Saved data entries
Start of Block
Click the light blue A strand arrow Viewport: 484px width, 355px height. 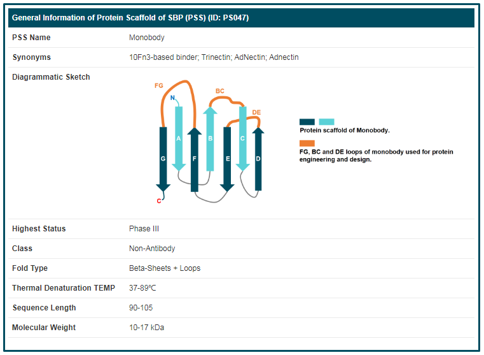tap(179, 138)
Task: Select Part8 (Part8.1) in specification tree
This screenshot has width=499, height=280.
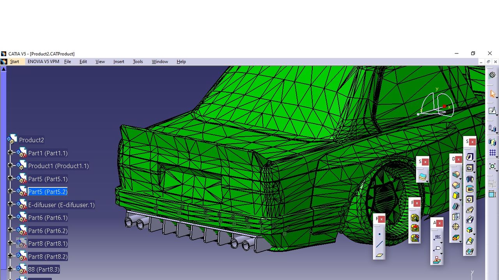Action: pos(48,244)
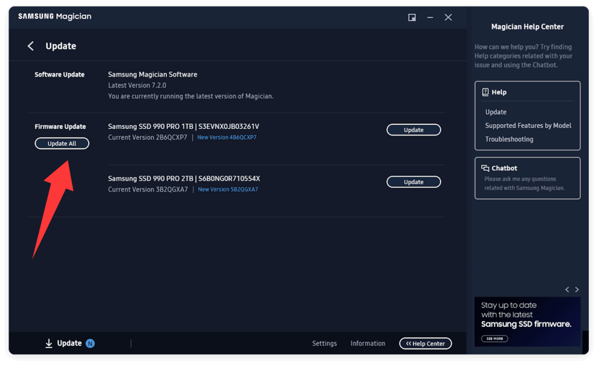Open mini mode from the title bar
Viewport: 598px width, 366px height.
pos(412,17)
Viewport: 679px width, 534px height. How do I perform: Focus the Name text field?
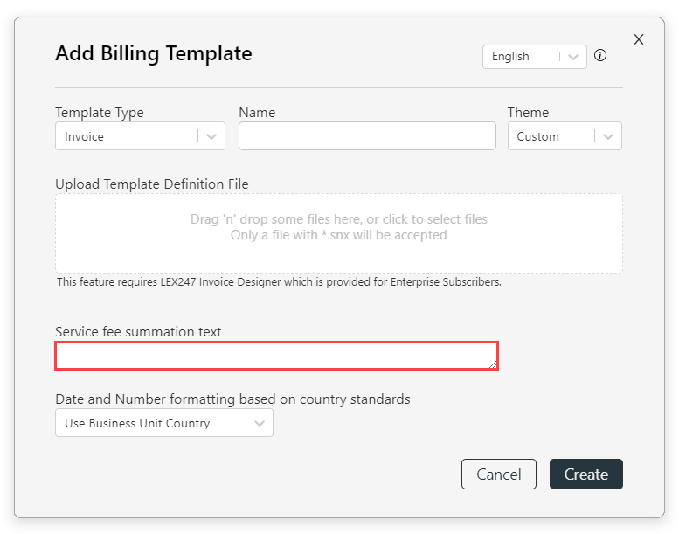coord(367,136)
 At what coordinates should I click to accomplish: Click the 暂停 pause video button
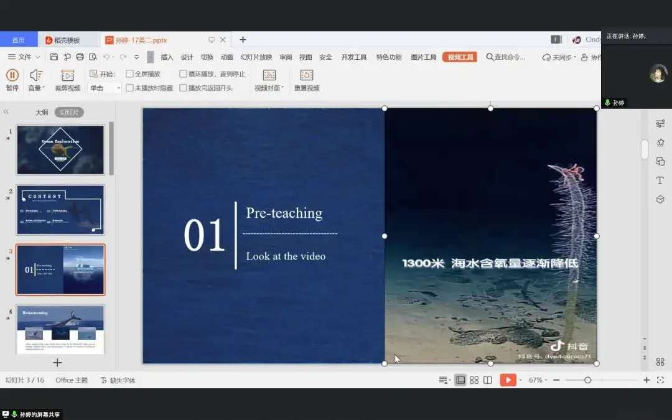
End of Block
Where a line contains "This screenshot has width=499, height=280.", begin there and set down exactly each line through the end of the data above, omitting any pictures.

This screenshot has width=499, height=280.
Action: pos(48,244)
Open mini mode from the title bar
Viewport: 598px width, 366px height.
pos(412,17)
Viewport: 679px width, 534px height. How do I perform: Focus the Name text field?
coord(367,136)
 At what coordinates should I click to accomplish: Click the 暂停 pause video button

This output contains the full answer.